How we connect with people is a critical part of growing up and living with others. People need people. We are designed to be in relationship. Relationships are an investment and require multiple components: commitment, connection, listening, and trust. So, let’s talk about listening and trust (If you would like to read on commitment and connection, go here to the article Sticks and Stones).
Listening
One of the things I believe we are missing in our relationships with our children, and thus the culture as a whole, is that youth generally don’t listen to adults, particularly their parents. We can come up with tons of examples of this, but an easy one involves learning to drive a car. The typical scene we can imagine, or went through ourselves, involves our parents giving constant instruction, pushing imaginary brake pedals on the passenger side, and often covering their faces to shield themselves from the impending disaster.  The teenagers, on the other hand, feel like they have everything under control and continue to say: “I know, “It’s fine, “I’ve got this, Relax, or simply; “Mom!
The scene may bring back memories but if you stop and think about it, the adults in this situation are the only ones who truly have the experience and thus the expertise to give proper advice. There are many more illustrations, from sex, to choosing the right friends, to money, and all sorts of other areas that we see this same story played out. Adults simply have experience that youth lack. While the circumstances may be slightly different, the fundamentals are the same.
Although parents today didn’t have Twitter or Snapchat when they were young, that doesn’t mean that they do not have an understanding of social relationships, communication, or even being misunderstood. That’s good news moms and dads! Because, as always, you are the one who is best equipped to be your child’s teacher.
However, like all things, there are two perspectives that we must understand. One of the reasons youth don’t listen to adults, is because adults don’t listen to youth.  Your son, daughter, grandson, niece, etc. are the exact people who can help you understand what is taking place in the world today.  They are young and have so much opportunity going for them. The future is right there. They are not sore physically. They don’t wake up with pains and aches. They have far more career choices. They remember more. However, they lack experience, patience, understanding and wisdom so their results follow suit. While adulthood and experience have made us more efficient, if you are not listening to them, then they will not listen to you. Listening is fundamental to relationships and as parents; you don’t simply meet them halfway. You have to cross more of the gap to reach them where they are, since they are unable to come to where you are.
Trust
Without trust, no relationship can really exist as trust implies reliance on other people. Trust speaks to an event in the future, but comes from experiences in the past.

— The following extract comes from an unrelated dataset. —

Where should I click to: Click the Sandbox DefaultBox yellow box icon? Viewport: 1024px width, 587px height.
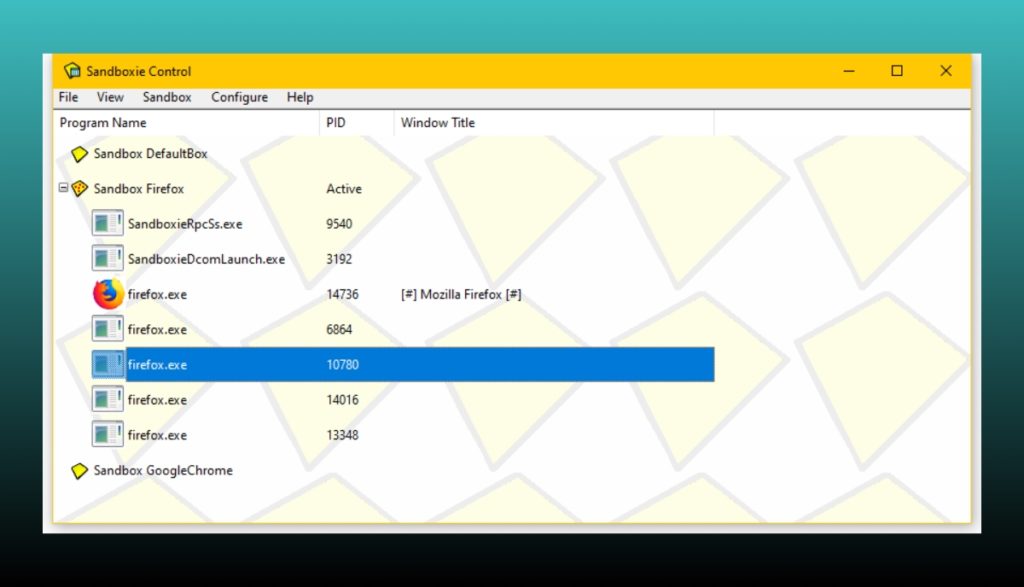pos(80,154)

Think about trust for a moment, as it implies two things:

  • My experience in the past leads me to believe that something in the future will take place.
  • Therefore, I trust it will or trust it will not take place.

Some people trust others, while some do not.  Doesn’t that come from experience?
For parents, this is where we are called to cover more of the gap. We have to go more than just meeting them halfway. It is our responsibility to create a safe space for our children to both succeed and fail. This is a place where adults understand that making mistakes, learning, and overcoming challenges are all a part of growing up. It’s also a part of trusting the decisions they make when they “get behind the wheel.
Trust always comes from experience. For the most part, in our relationships we want to be trusted. But developing a truly meaningful trust filled relationship takes time. When I was 23 years old, I applied for my first credit card. My credit limit was a whopping $700. That was the extent of my credit, and essentially, the extent of the bank’s trust in me. They limited their risk while still giving me an opportunity to succeed in managing my finances.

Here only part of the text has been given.